To do ->
Can you write out every line from the start of the records below through the line containing "The image size is (645, 513).", leaving out any pictures?

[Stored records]
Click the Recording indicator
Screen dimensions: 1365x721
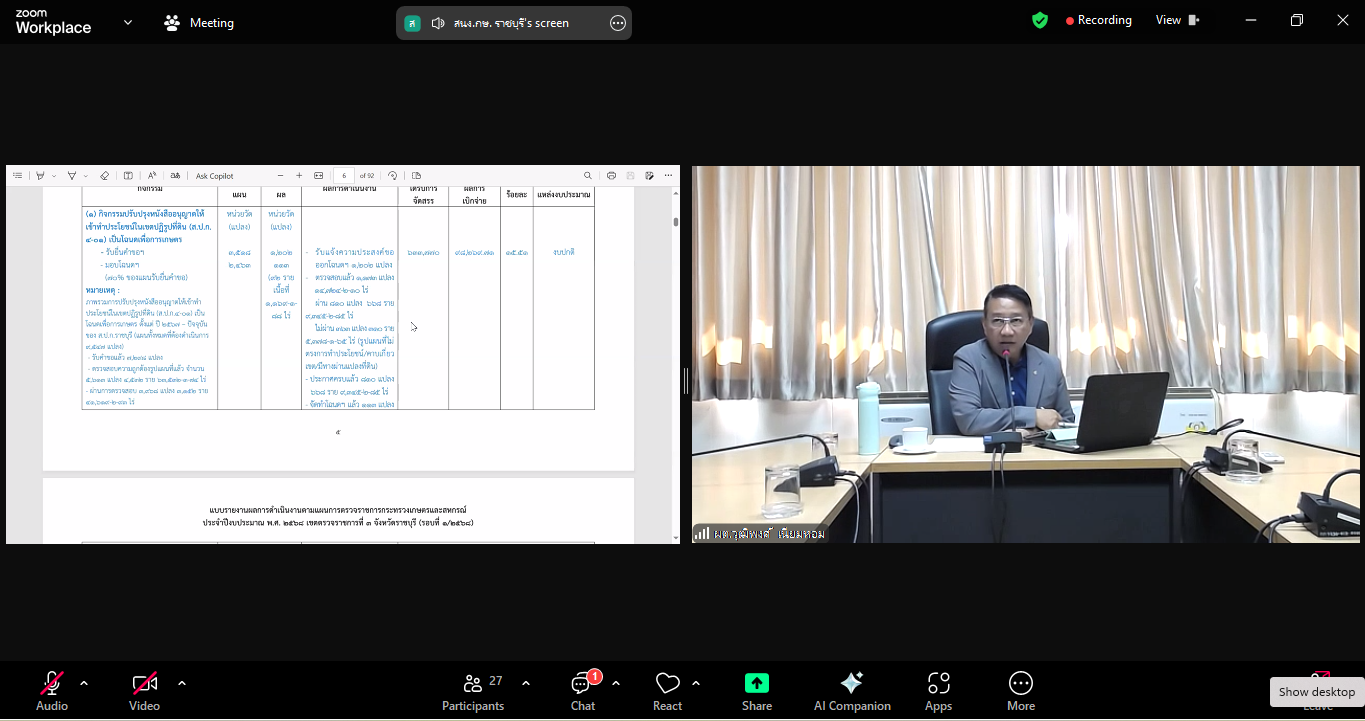click(1098, 20)
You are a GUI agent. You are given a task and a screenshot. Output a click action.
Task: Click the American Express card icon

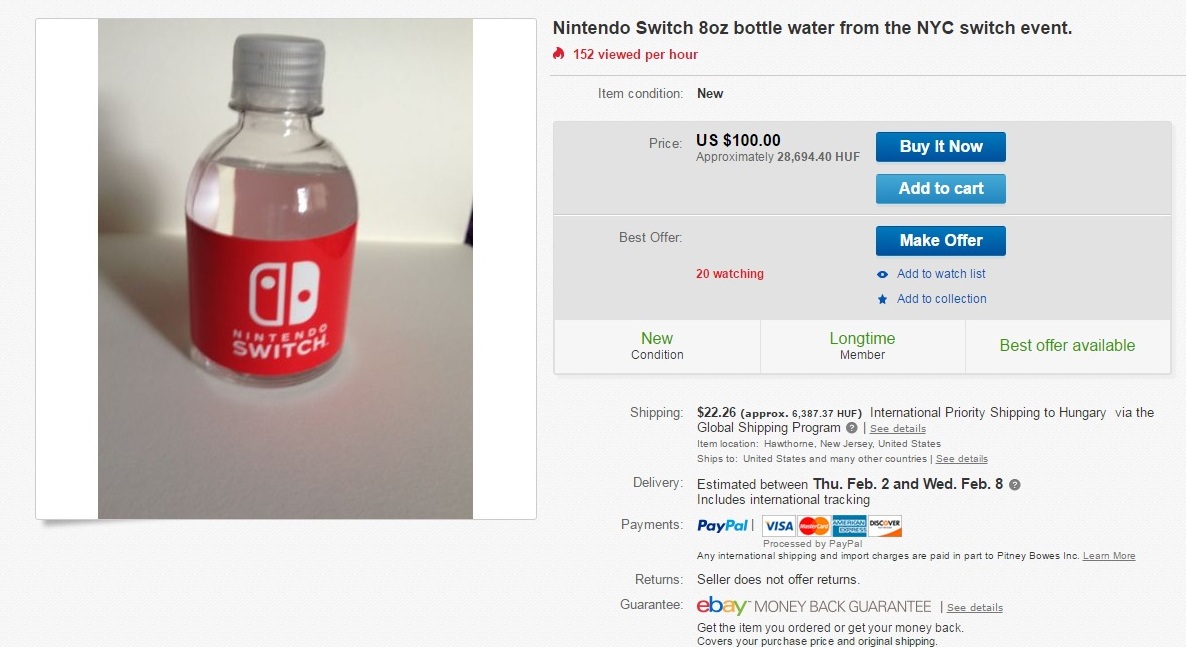pos(849,526)
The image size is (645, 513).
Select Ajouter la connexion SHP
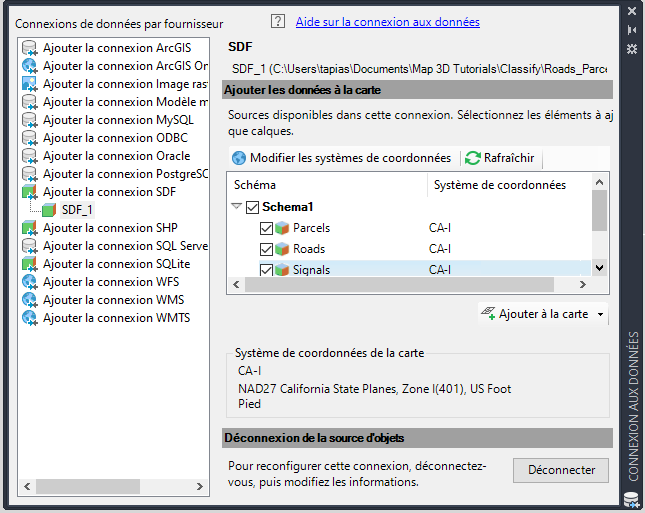click(x=110, y=228)
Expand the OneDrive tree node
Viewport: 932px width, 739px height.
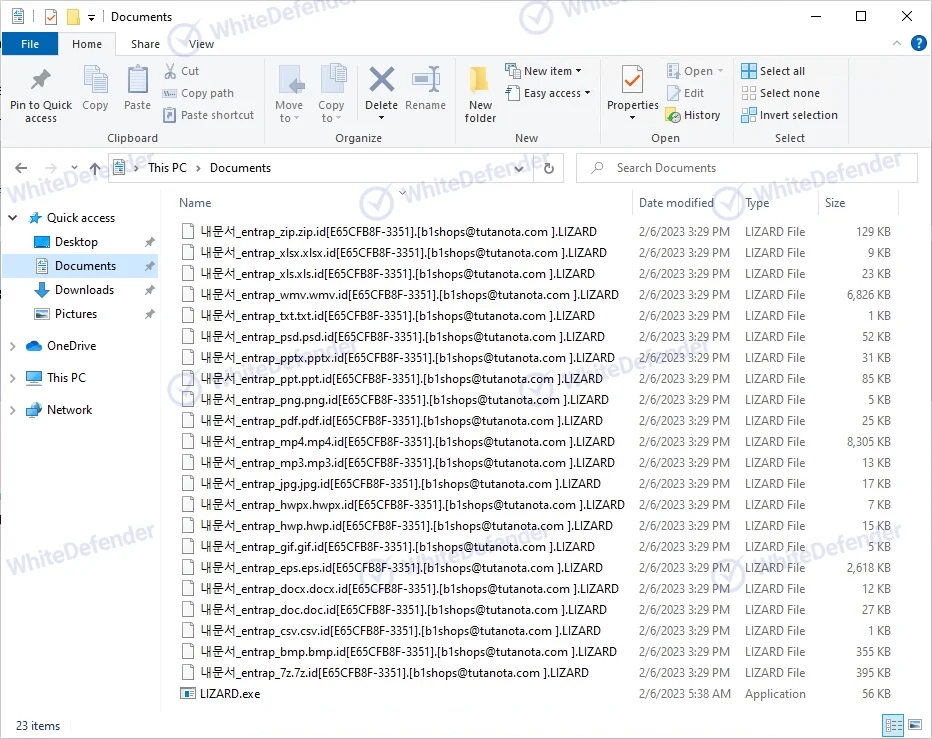pyautogui.click(x=13, y=346)
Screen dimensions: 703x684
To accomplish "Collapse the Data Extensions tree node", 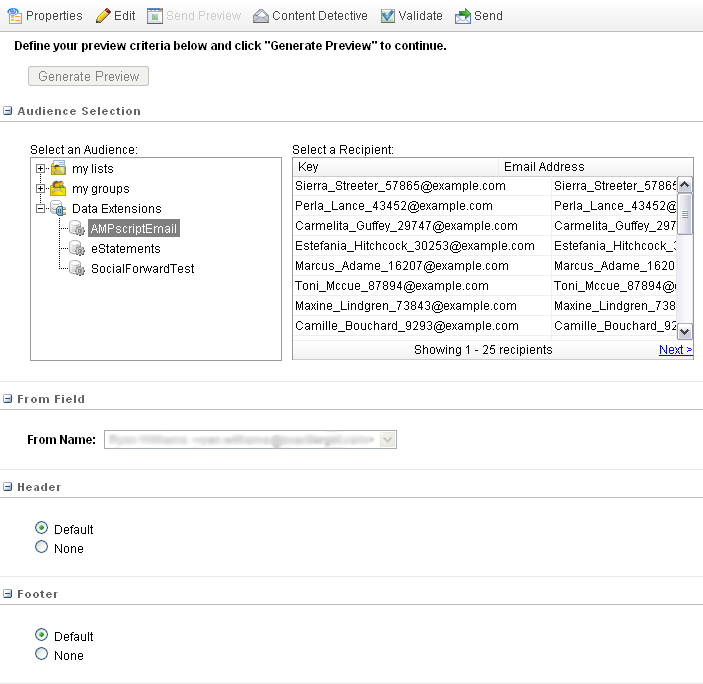I will [x=41, y=209].
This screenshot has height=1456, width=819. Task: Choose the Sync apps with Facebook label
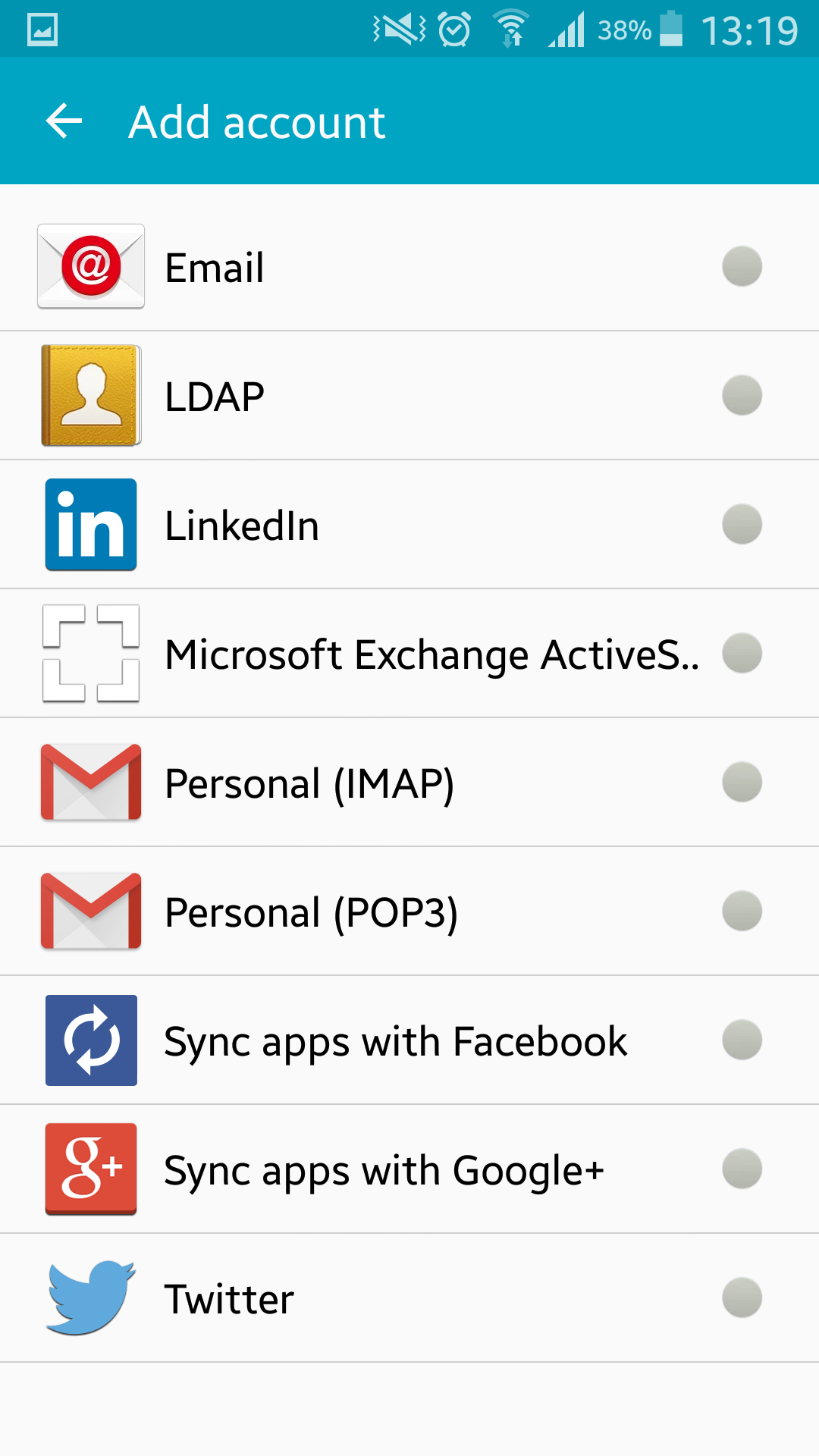[395, 1041]
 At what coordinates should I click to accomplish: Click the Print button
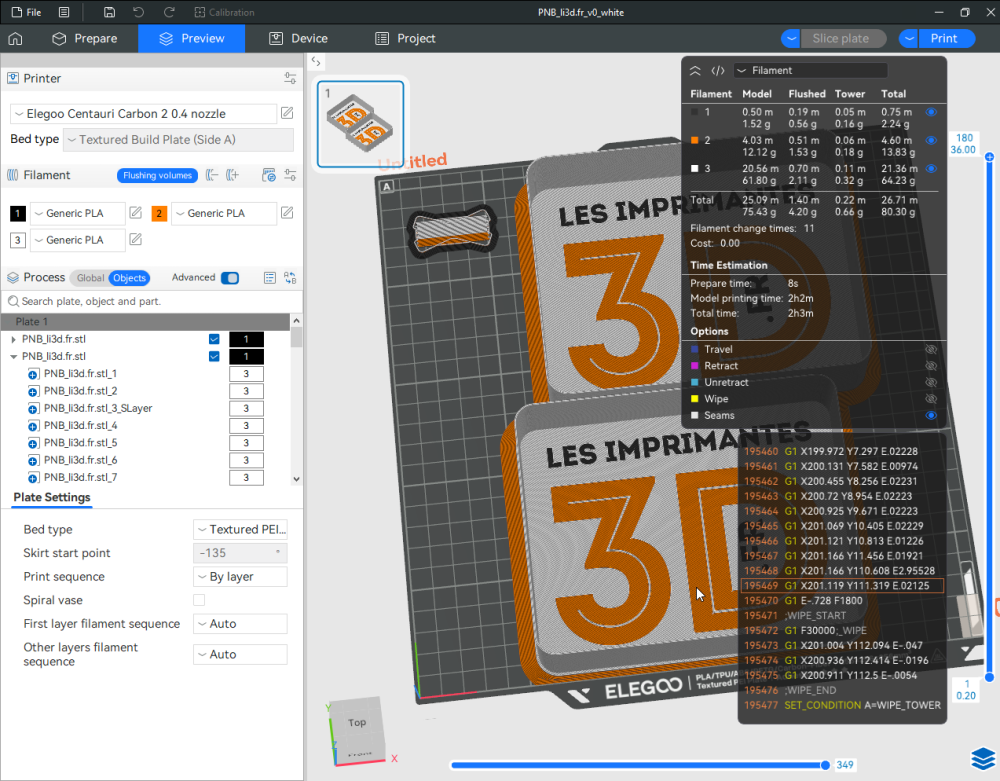(x=946, y=38)
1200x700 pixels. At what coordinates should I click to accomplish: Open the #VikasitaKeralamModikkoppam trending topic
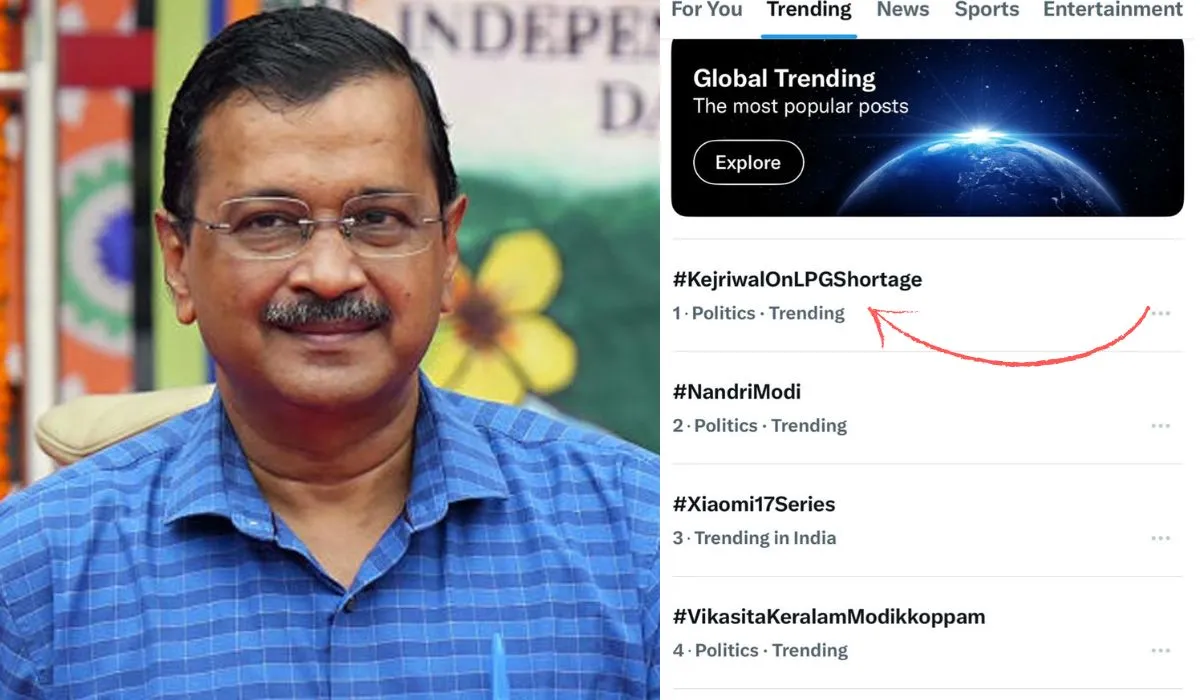829,616
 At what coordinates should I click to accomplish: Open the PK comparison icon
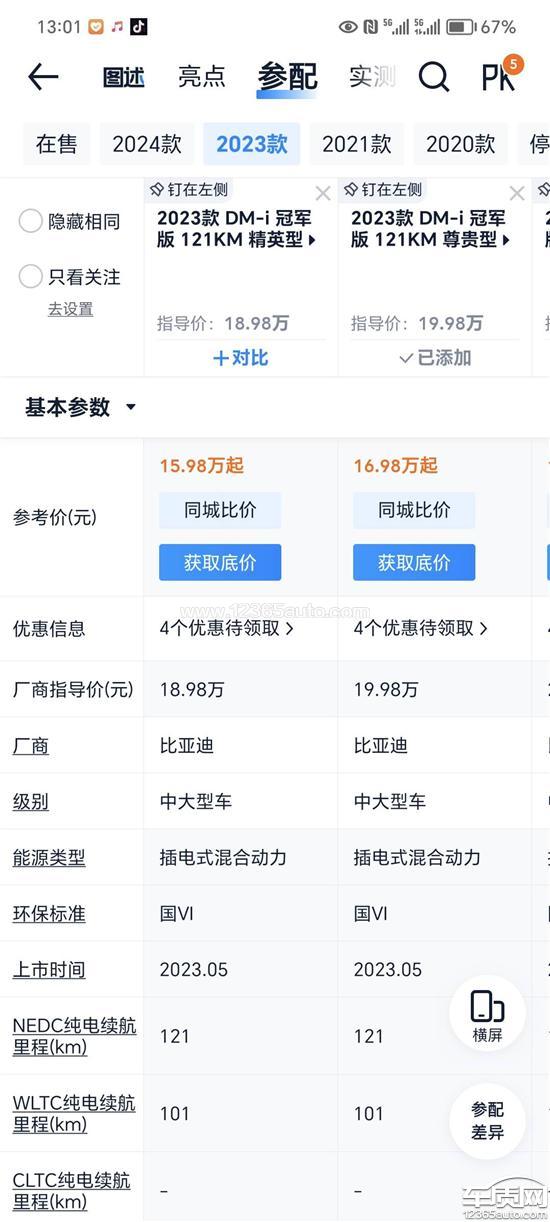(x=499, y=76)
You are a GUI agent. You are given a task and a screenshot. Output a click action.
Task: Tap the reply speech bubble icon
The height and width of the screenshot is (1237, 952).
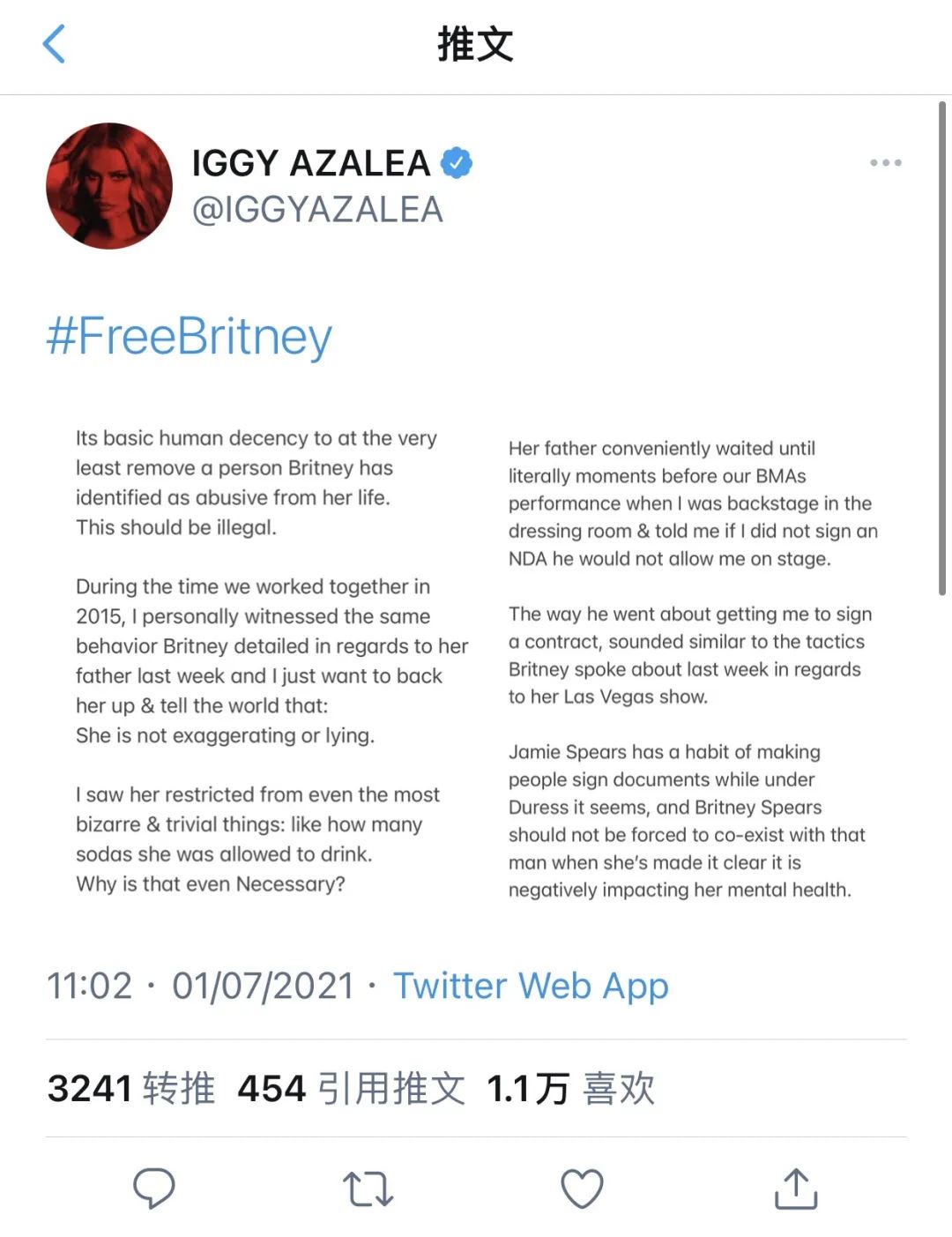[154, 1188]
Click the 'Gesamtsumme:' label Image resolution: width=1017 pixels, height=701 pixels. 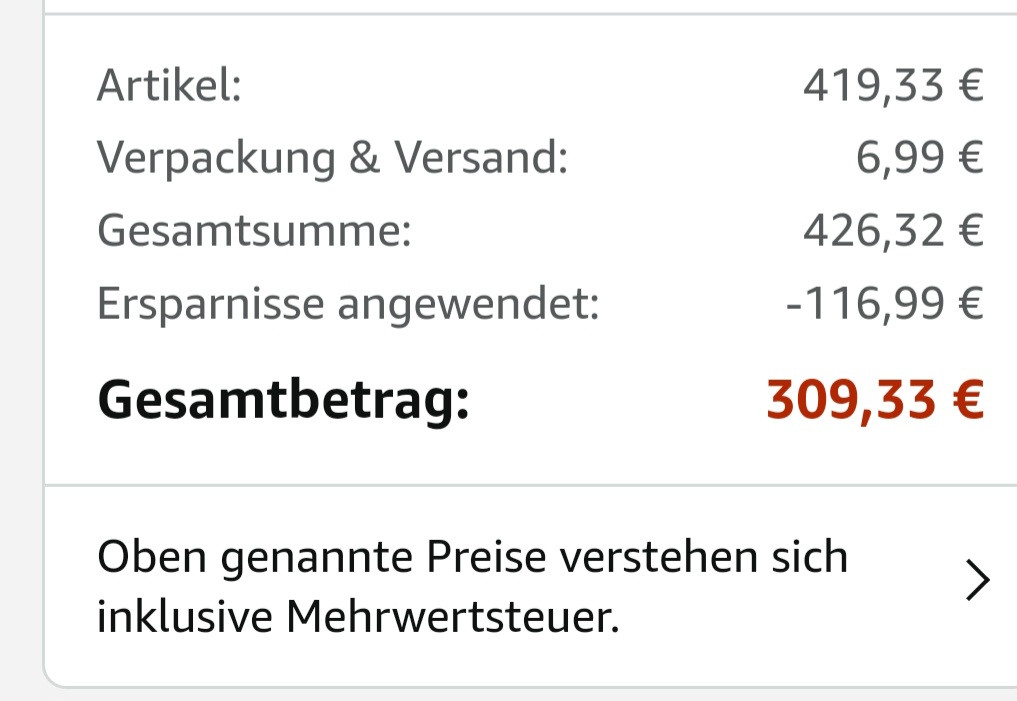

Solved exercise ->
Click the Recording indicator
Screen dimensions: 1365x721
click(1098, 20)
You are a GUI agent. You are given a task and a screenshot. Output a click action.
Task: Click the American Express card icon

pos(849,526)
The image size is (645, 513).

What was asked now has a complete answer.